-- GIVEN REQUEST --
Reproduce the lines from the one holding "Describe the element" through the last line below, both ends included. Omit the pictures.

* begin ENTRIES *

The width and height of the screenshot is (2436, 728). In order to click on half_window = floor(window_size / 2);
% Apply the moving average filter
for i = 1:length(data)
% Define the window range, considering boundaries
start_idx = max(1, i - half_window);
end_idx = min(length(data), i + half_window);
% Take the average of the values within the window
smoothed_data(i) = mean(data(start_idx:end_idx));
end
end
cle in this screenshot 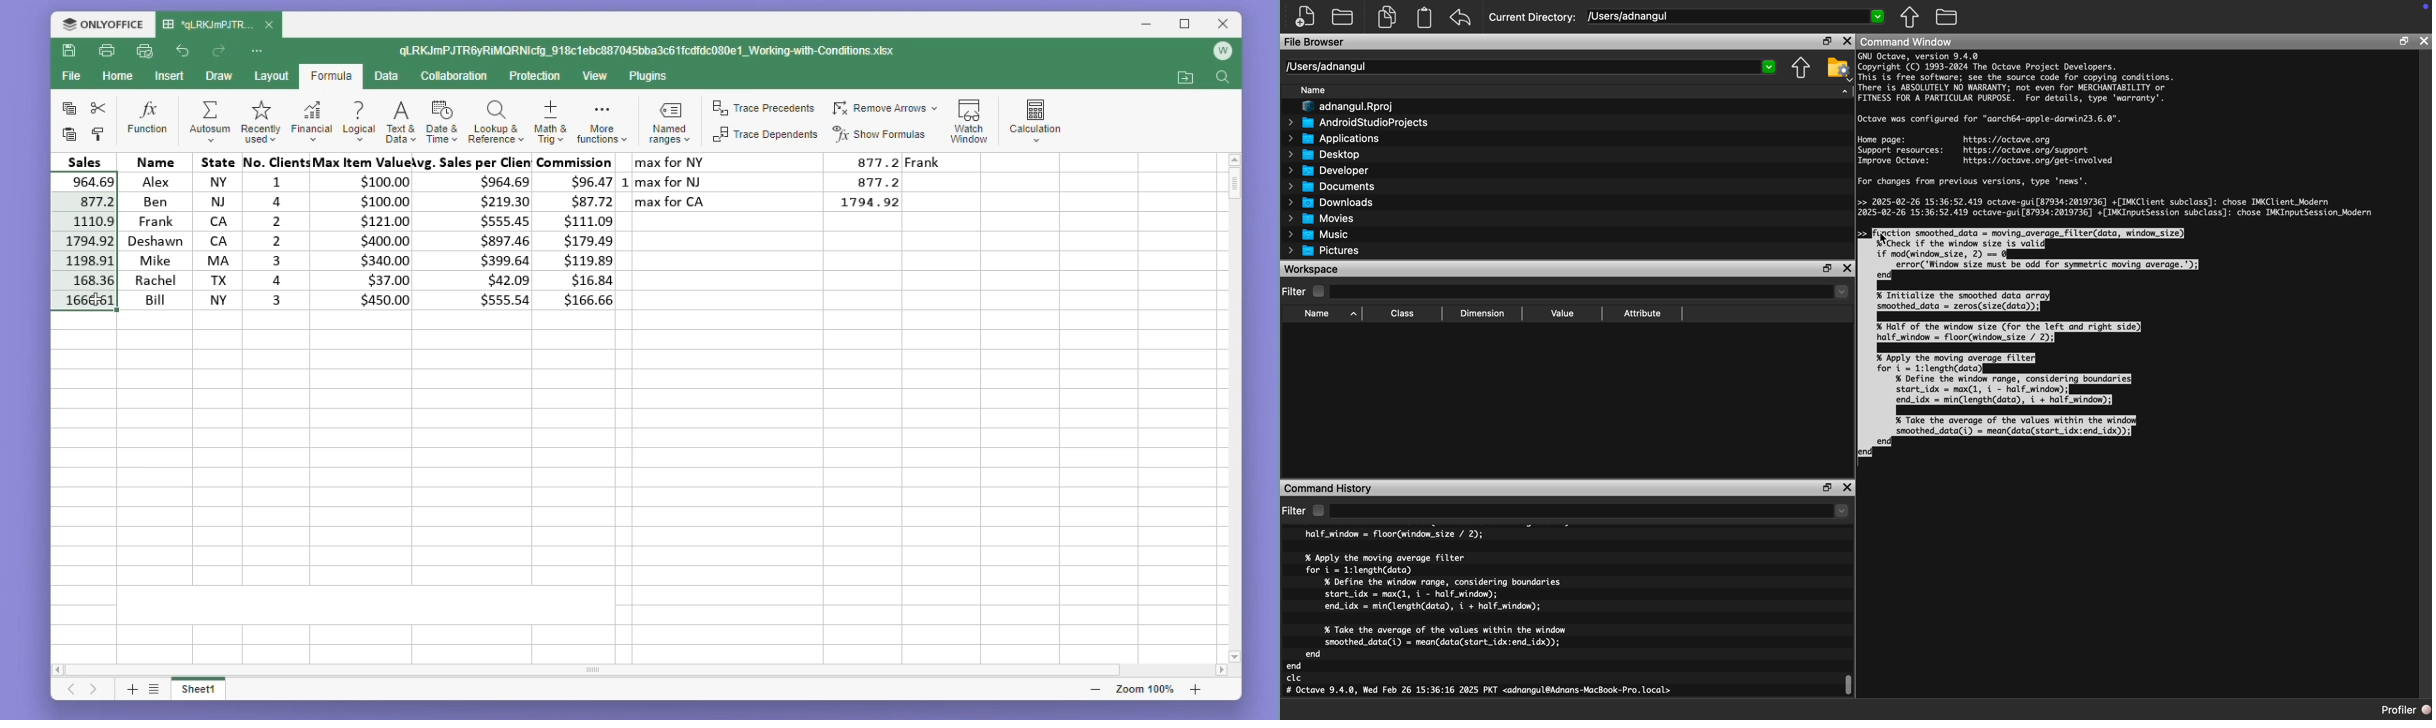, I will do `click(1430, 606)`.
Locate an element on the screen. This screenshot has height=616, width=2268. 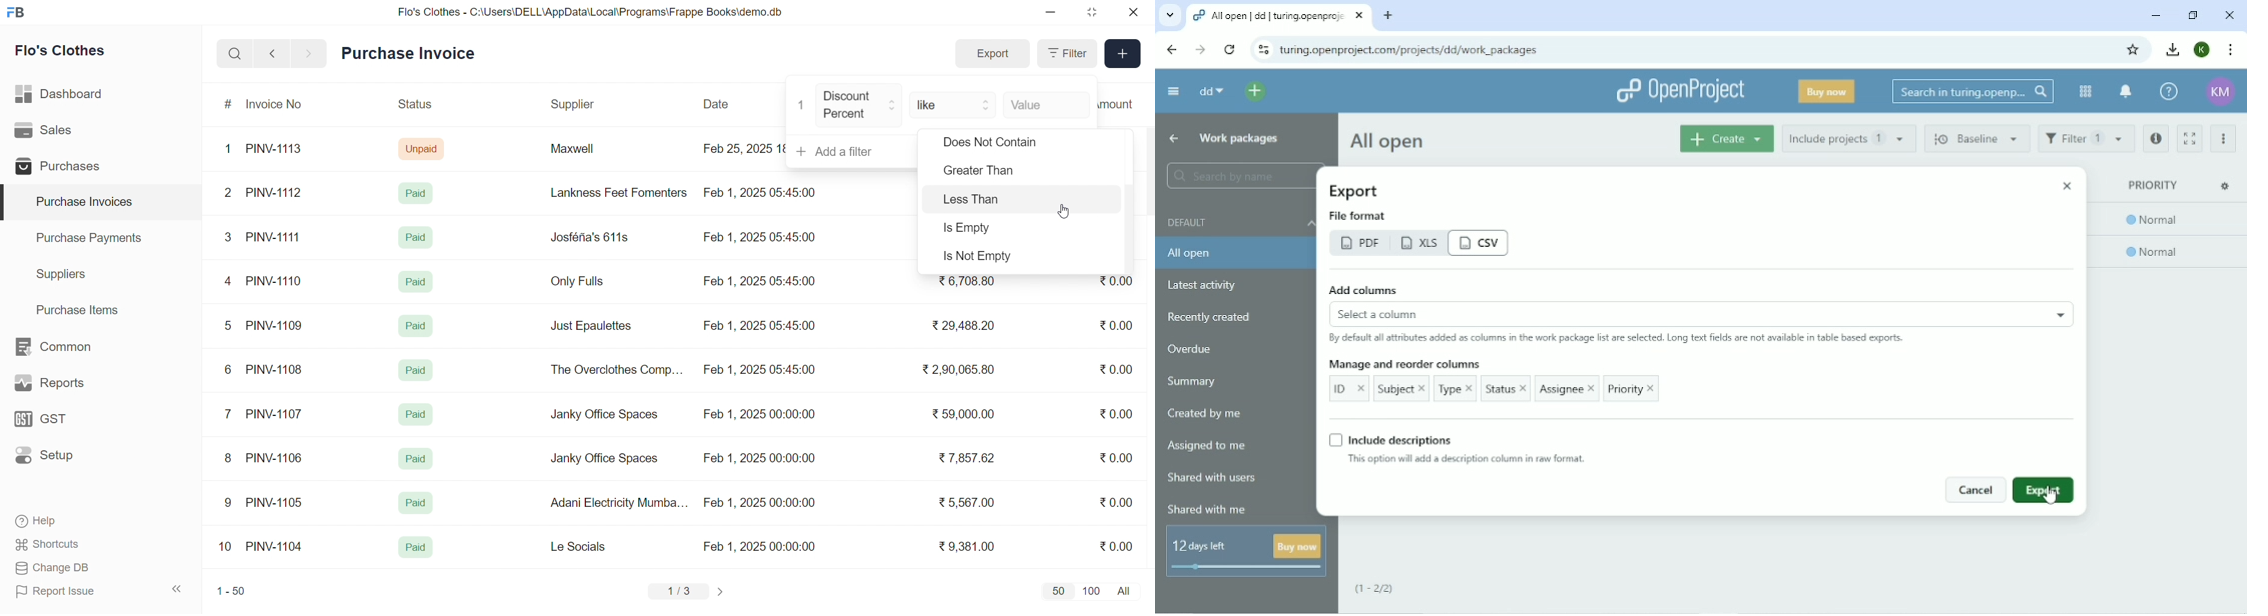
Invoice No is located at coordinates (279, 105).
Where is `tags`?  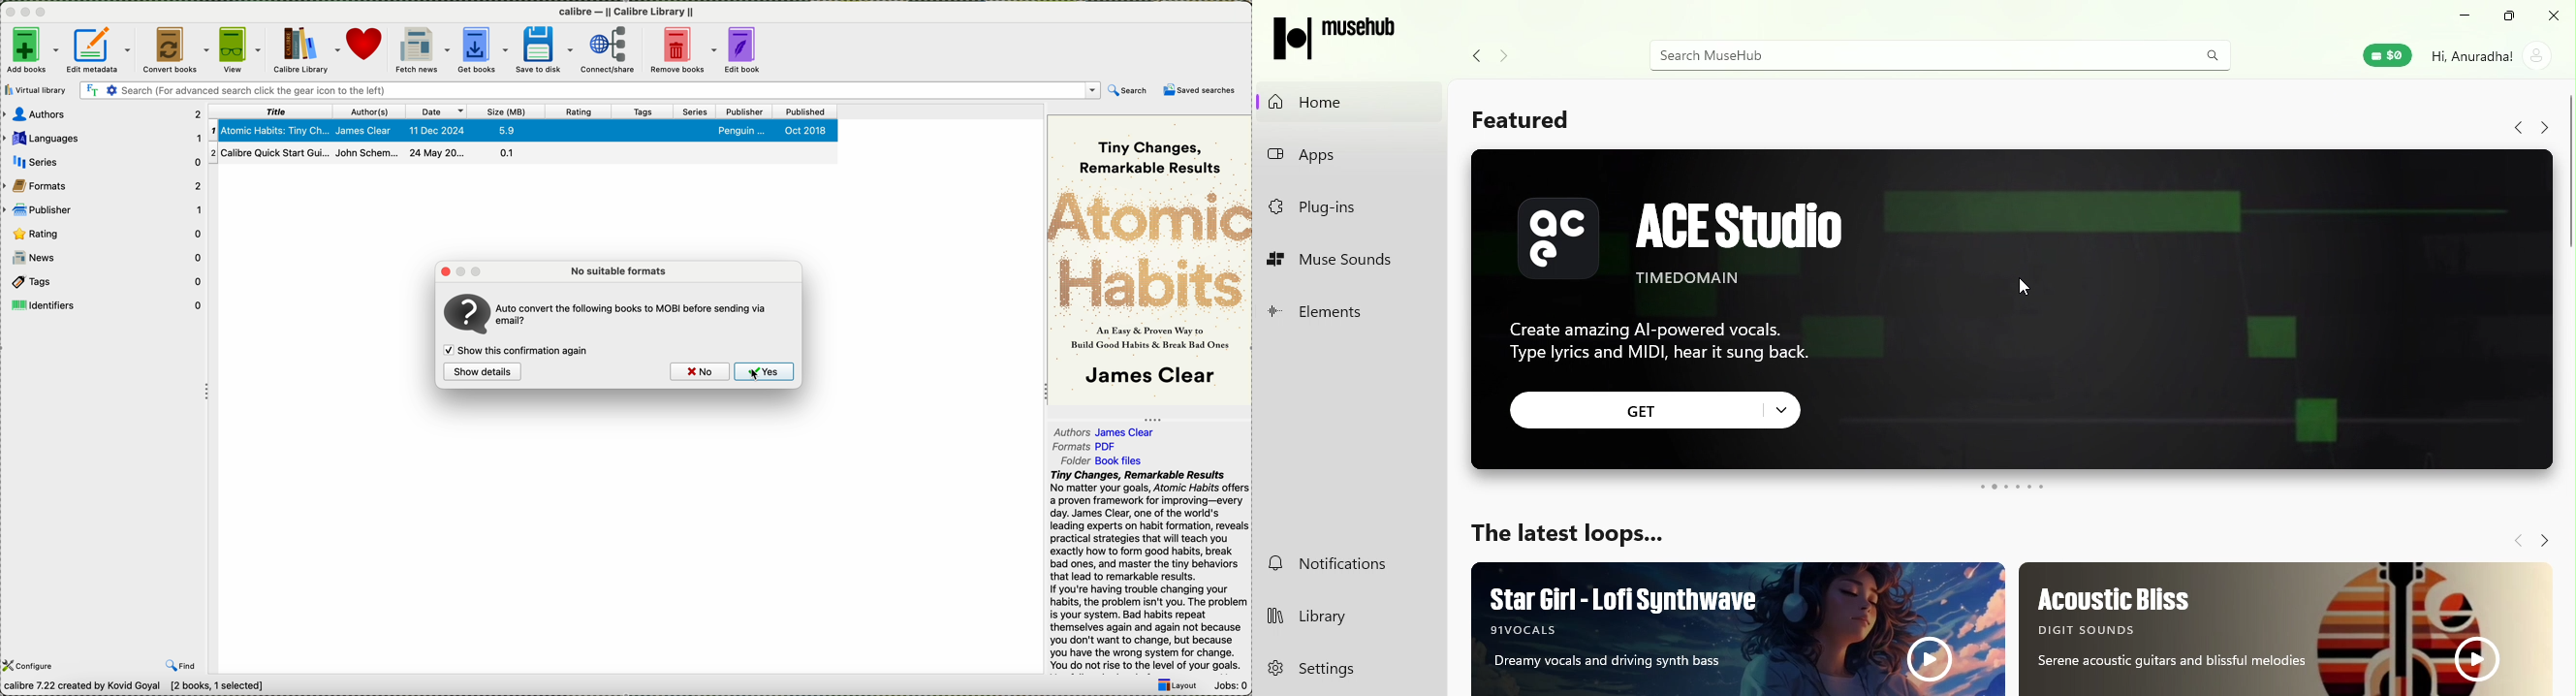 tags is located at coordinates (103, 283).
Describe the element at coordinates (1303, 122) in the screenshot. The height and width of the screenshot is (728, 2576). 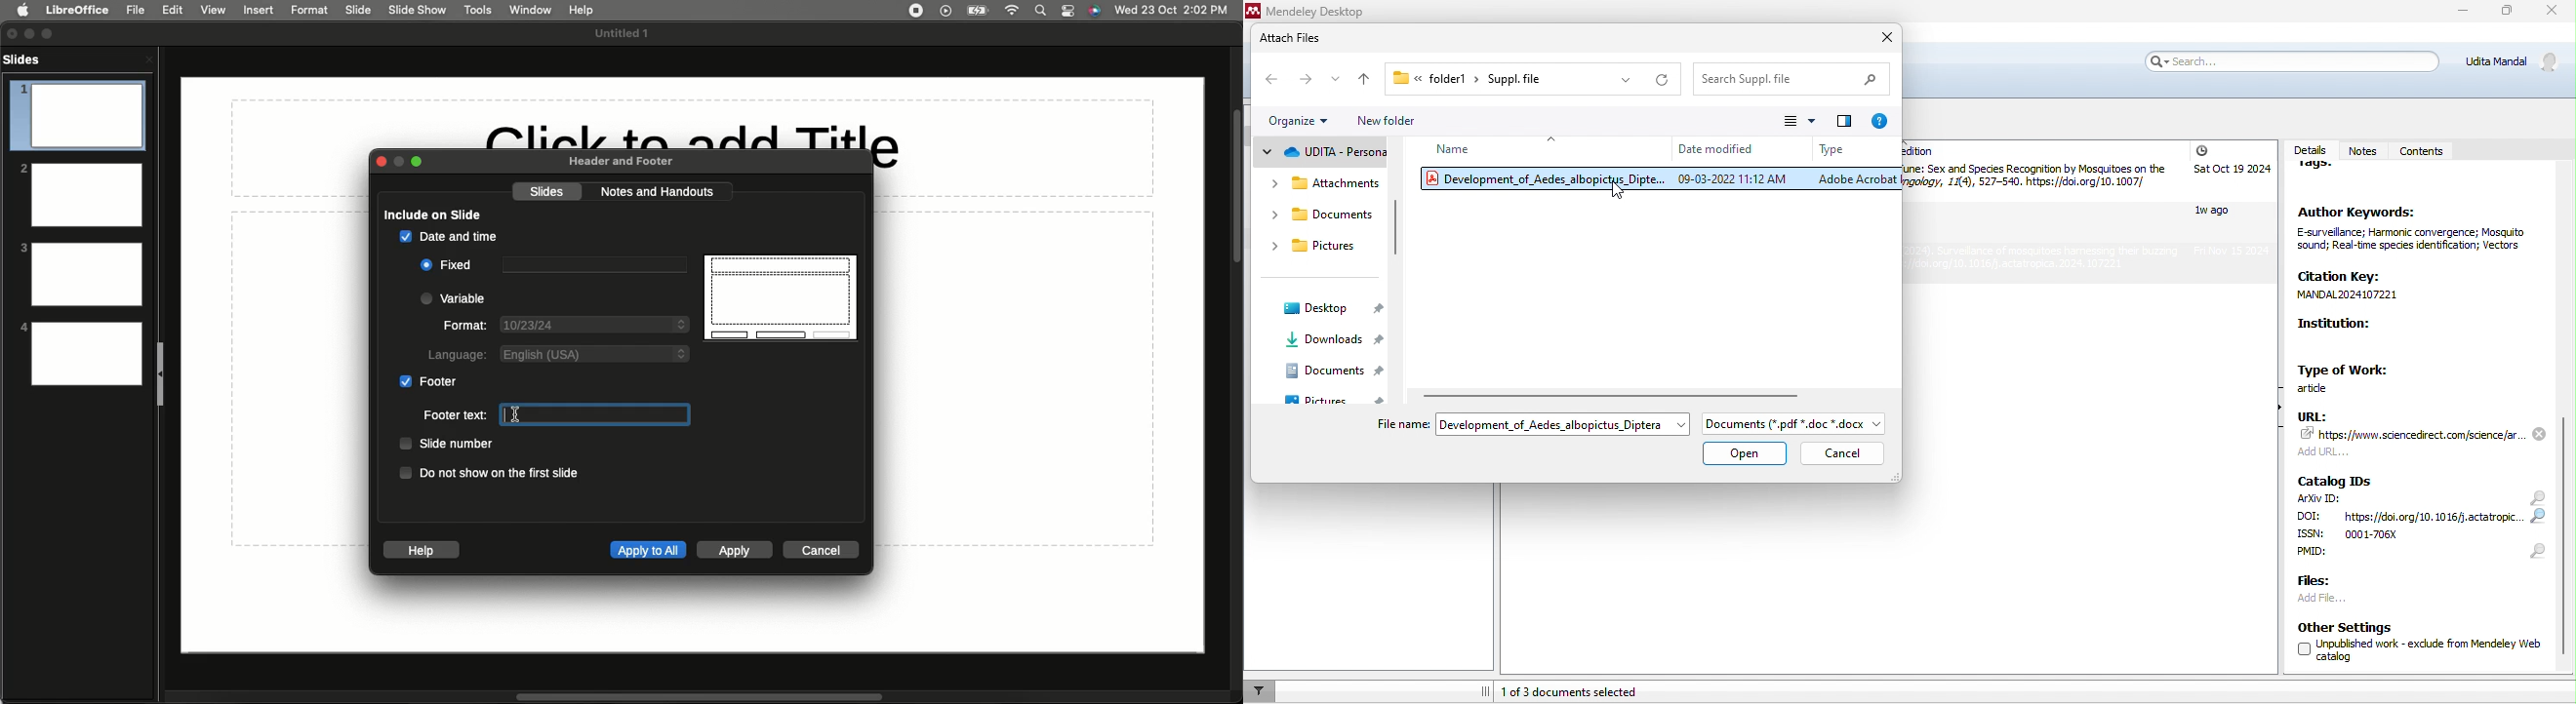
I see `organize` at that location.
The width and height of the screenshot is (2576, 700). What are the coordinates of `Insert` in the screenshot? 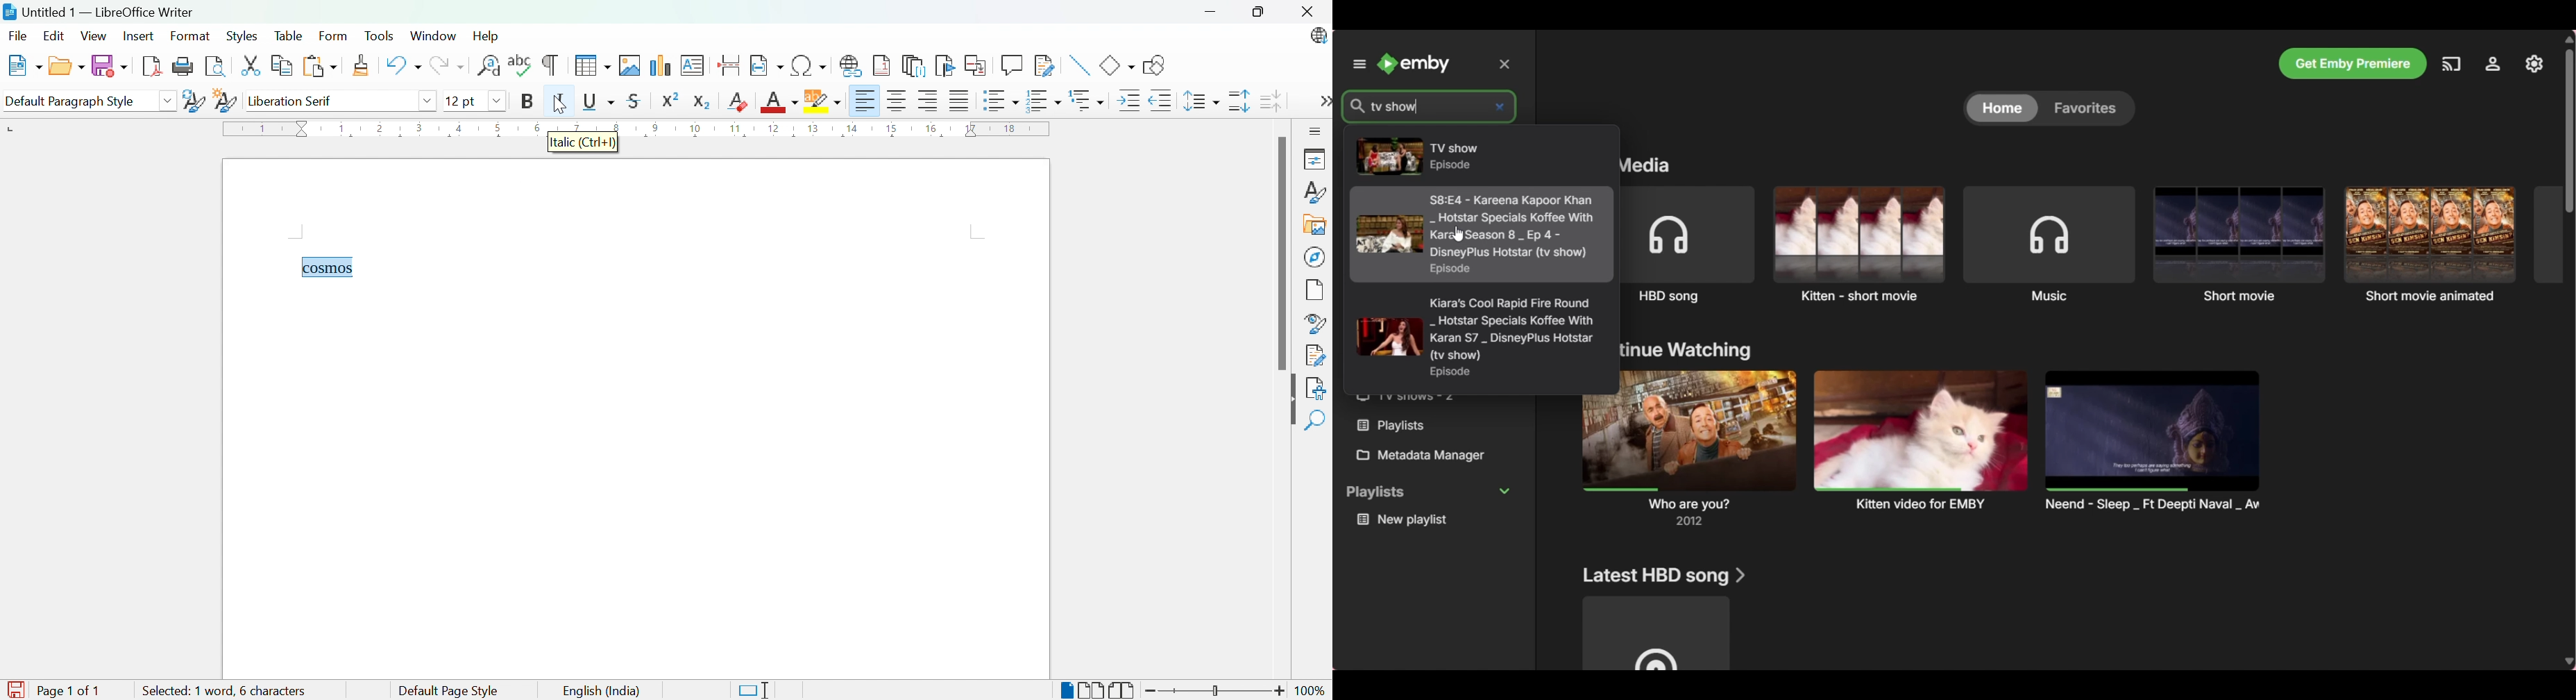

* end ENTRIES *

-- RESULT --
Describe the element at coordinates (1303, 122) in the screenshot. The height and width of the screenshot is (728, 2576). 
I see `organize` at that location.
The width and height of the screenshot is (2576, 700). What are the coordinates of `Insert` in the screenshot? 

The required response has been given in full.